Rabbit Island / In The Forest, Far Away

This wants to sound like a song made up at bedtime to soothe a child. The non-rhymes are cute. The too-many-syllables-for-the-line-meter are cute. The Oz accent is kinda cute unless you can't get Wake In Fright out of your head. The  unfurnished room acoustics are cute. The trouble is everything is cute, defiantly, unfailingly cute.And the effect is as ultimately irritating and empty as those gift shops that sell upcycled plant pots for 15 bucks and plain card birthday cards with line drawings of balloons on them. 

  

Santa Sprees / Sum Total Of Insolent Blank



Modern music feels like it is in reverse. There is a lot of it...probably way too much. Nearly all of it is very familiar. This was sent addressed to my old blog and I only played it because the description in the email was real funny but it turns out Sum Total Of Insolent Blank is going somewhere entirely of its own accord. It does not seem accountable to the present or many of the comforts of the past although that does not necessarily stop the X-meets-Y type descriptions that are the easiest way to mainline the core content of most reviews. A quick survey of links throws up the names Pere Ubu, Daniel Johnston, Sun Ra, The Residents but I think these could all be just a code for "strange" but equally grasp at trying to describe an album that is vast in its scope, invention and orginality and boasts a lyrical and musical wit that is funny, sad and poetic. It is over 90 minutes long...and kinda all over the map but very much one distinct thing at the same time....I wrote n told em it will be a hard sell....and they seemed to like that idea....and in a way that says everything about how you begin to make a record like this.


Beatrice Dillon / Workaround

I wanted to like this more. So much more. My third fairly attentive listen now and unfortunately I think I know it does not have any great secrets left to offer up. It is pleasant. Its surfaces are modern and clean and careful and mannered and arranged just so. Like nice tiling rather than the rush and pulled rug logic of the best footwork and dub which it estimates in a kinda deskbound way. It is all a little untroubling and easy to know. I think she definitely has the potential and capacity to do something great. Something stranger, less in step, more other.



Frans de Waard, Takuji Naka & Tim Olive / False Mercury


The parameters for this kind of music might seem different but when you listen to enough you are still trying to filter out the massive quantities of ho-hum and get to the good stuff. Sometimes I think it is the time you listen. I have listened to quite a bit from this label (845audio) over the long hours of Templetown lockdown and most of the releases maintain a good standard, generally interesting and full of sonic detail. They are mostly in the rinse, cycle, repeat mode of drone, click, whirr applied in thinnish washes and waves. Gentler, satisfying explorations, then. And the fetish-sating sleeves don't hurt at all in the sell especially for anyone keen to accesorize with their soft furnishings, ceramics and pot plants like me.

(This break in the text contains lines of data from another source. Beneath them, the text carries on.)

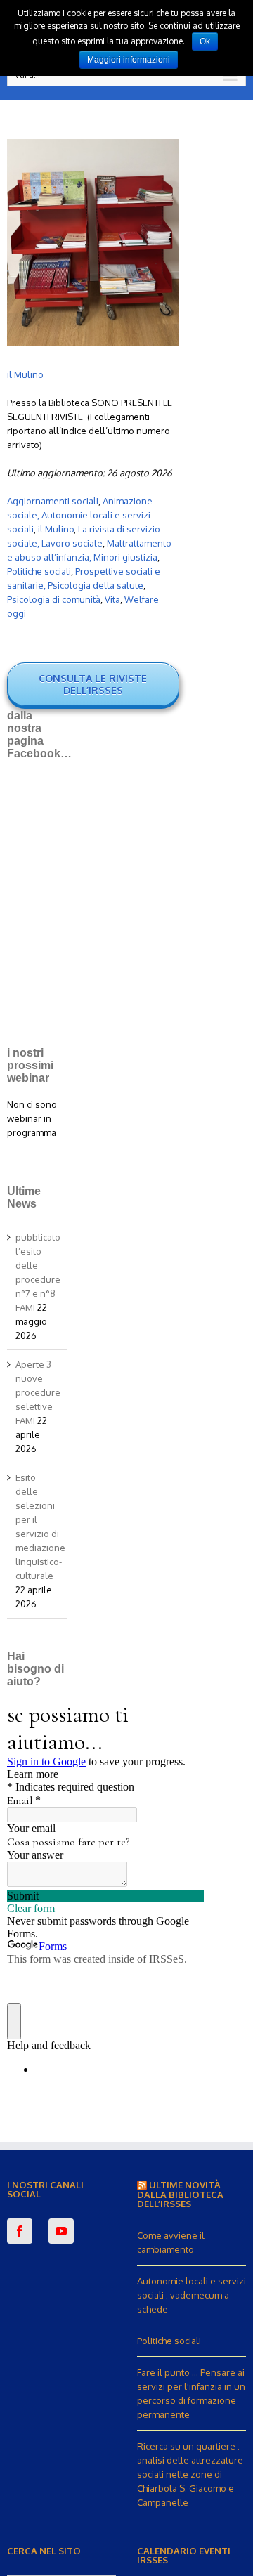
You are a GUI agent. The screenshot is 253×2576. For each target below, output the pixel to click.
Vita (112, 599)
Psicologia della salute (95, 585)
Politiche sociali (39, 571)
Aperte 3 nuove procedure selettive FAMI (37, 1392)
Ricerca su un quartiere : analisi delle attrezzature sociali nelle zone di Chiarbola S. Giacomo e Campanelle (190, 2474)
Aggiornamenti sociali (52, 500)
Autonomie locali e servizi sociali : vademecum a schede (191, 2295)
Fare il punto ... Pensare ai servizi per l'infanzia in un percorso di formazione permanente (191, 2393)
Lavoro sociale (72, 543)
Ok (205, 41)
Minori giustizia (125, 557)
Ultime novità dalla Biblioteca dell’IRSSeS (180, 2194)
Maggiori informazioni (128, 60)
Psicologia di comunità (53, 599)
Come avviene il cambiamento (171, 2242)
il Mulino (25, 374)
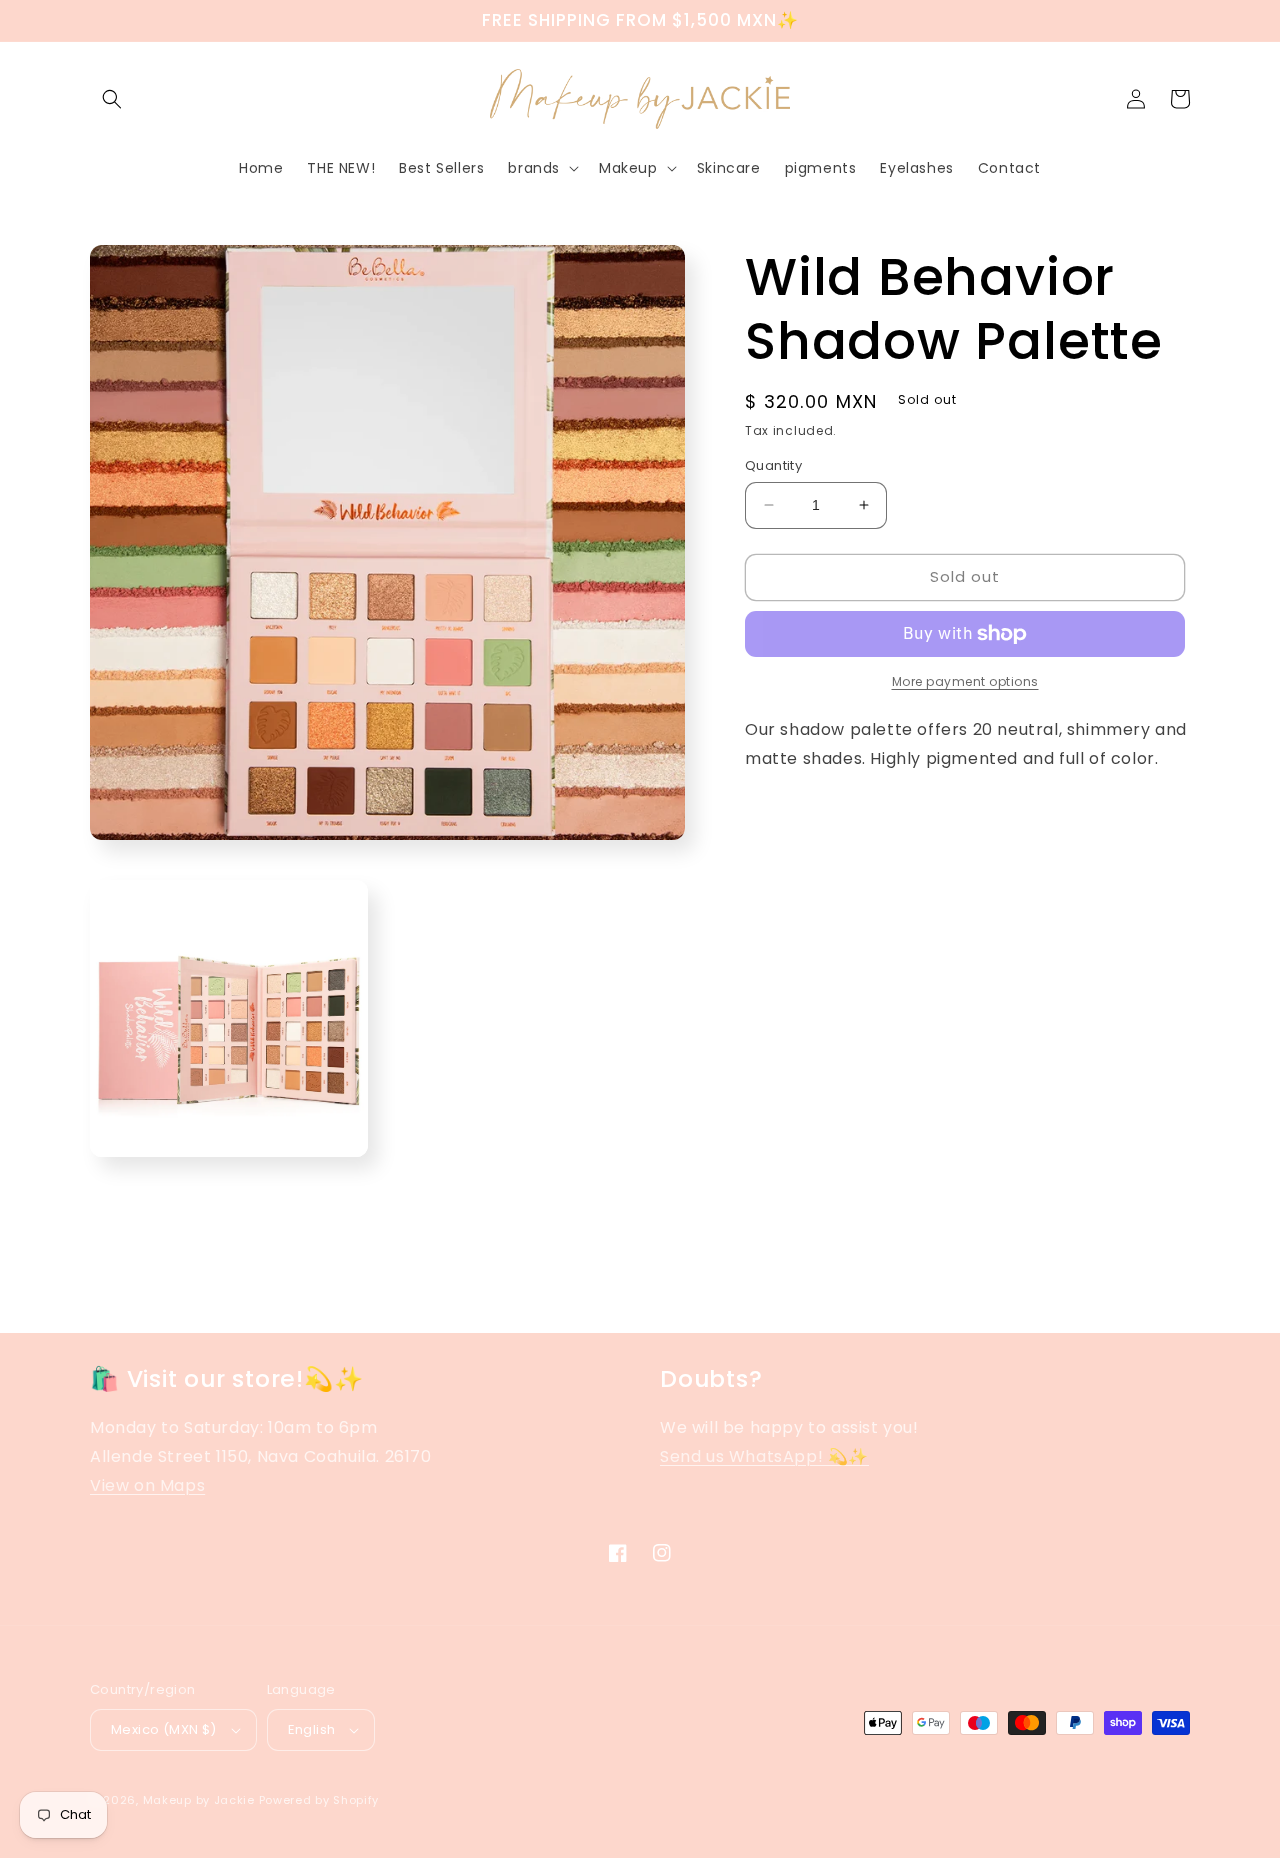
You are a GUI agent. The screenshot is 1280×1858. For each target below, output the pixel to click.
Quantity (773, 465)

CB Radio Gorgeous / Babylon

Chop and churn punk a bit by the numbers across the whole EP but some neat drum falls and snatches of declamatory vocal that suggest they could become something more. I prescribe a month listening to Rosa Yemen or Suburban Lawns or something to help them transition quicker. However bits of the last track 'Babylon' have some good signs of pleasing non-crowdpleasing behaviour.

   

Jade Hairpins / Harmony Avenue

"You'll like this, Pammy. You will! I promise." Well, I don't. Actually, three tracks in I started to hate it. I hate it even more after a week. Hollow and whacky when I want insightful and mad. Polished and trite in a restless, needy, jumping-around-in-front-of-your-parents-face manner, in a way that makes you desperate for something relentless and real. I only kept listening to find out which track I hated the most. I am sure they are nice people.

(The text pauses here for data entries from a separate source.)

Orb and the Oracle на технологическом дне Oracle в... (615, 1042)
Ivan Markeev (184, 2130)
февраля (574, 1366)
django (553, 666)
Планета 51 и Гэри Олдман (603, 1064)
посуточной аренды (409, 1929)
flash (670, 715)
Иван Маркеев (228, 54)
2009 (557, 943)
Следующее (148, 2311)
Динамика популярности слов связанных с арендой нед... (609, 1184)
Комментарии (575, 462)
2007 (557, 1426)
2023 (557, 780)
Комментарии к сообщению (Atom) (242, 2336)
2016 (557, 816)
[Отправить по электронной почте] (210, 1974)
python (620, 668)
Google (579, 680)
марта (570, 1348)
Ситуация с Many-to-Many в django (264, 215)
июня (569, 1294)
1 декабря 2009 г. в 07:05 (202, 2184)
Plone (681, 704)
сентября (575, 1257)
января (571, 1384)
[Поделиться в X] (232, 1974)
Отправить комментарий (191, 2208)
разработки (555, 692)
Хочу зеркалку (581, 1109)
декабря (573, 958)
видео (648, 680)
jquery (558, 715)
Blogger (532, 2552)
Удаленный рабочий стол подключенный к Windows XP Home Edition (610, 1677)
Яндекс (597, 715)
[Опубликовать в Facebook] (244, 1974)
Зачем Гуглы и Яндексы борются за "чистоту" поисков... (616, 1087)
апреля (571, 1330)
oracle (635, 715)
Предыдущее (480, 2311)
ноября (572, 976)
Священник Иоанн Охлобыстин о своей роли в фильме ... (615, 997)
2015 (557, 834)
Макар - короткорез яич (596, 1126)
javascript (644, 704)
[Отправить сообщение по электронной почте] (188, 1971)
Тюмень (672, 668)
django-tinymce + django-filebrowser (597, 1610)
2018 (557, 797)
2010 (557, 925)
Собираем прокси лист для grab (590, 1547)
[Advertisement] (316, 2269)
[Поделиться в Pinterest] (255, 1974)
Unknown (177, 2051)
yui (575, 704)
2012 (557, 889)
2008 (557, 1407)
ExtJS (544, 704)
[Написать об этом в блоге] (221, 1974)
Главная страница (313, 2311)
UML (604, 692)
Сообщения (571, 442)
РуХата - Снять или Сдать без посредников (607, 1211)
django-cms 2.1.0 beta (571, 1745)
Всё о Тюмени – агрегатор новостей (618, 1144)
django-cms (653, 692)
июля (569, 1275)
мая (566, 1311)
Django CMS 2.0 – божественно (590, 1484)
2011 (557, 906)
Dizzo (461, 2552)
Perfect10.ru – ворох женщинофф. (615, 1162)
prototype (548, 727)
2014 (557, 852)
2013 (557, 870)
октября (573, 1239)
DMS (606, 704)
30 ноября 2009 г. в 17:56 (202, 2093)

Jordana / Classical Notions of Happiness

OK. OK. Front loading the positives: it is a good title, a good look, a few pleasant tunes, an occasionally interesting lyric (mostly the more awkward ones..."What about your mom? How about your cat?"  - a sense of an individual at work albeit one at war with the temptation of acceptance and fashion and success. Which is a shame. On the whole it mostly sinks with little resistance into a bog of cliche. Jordana might find a way out but now it is merely OK. OK?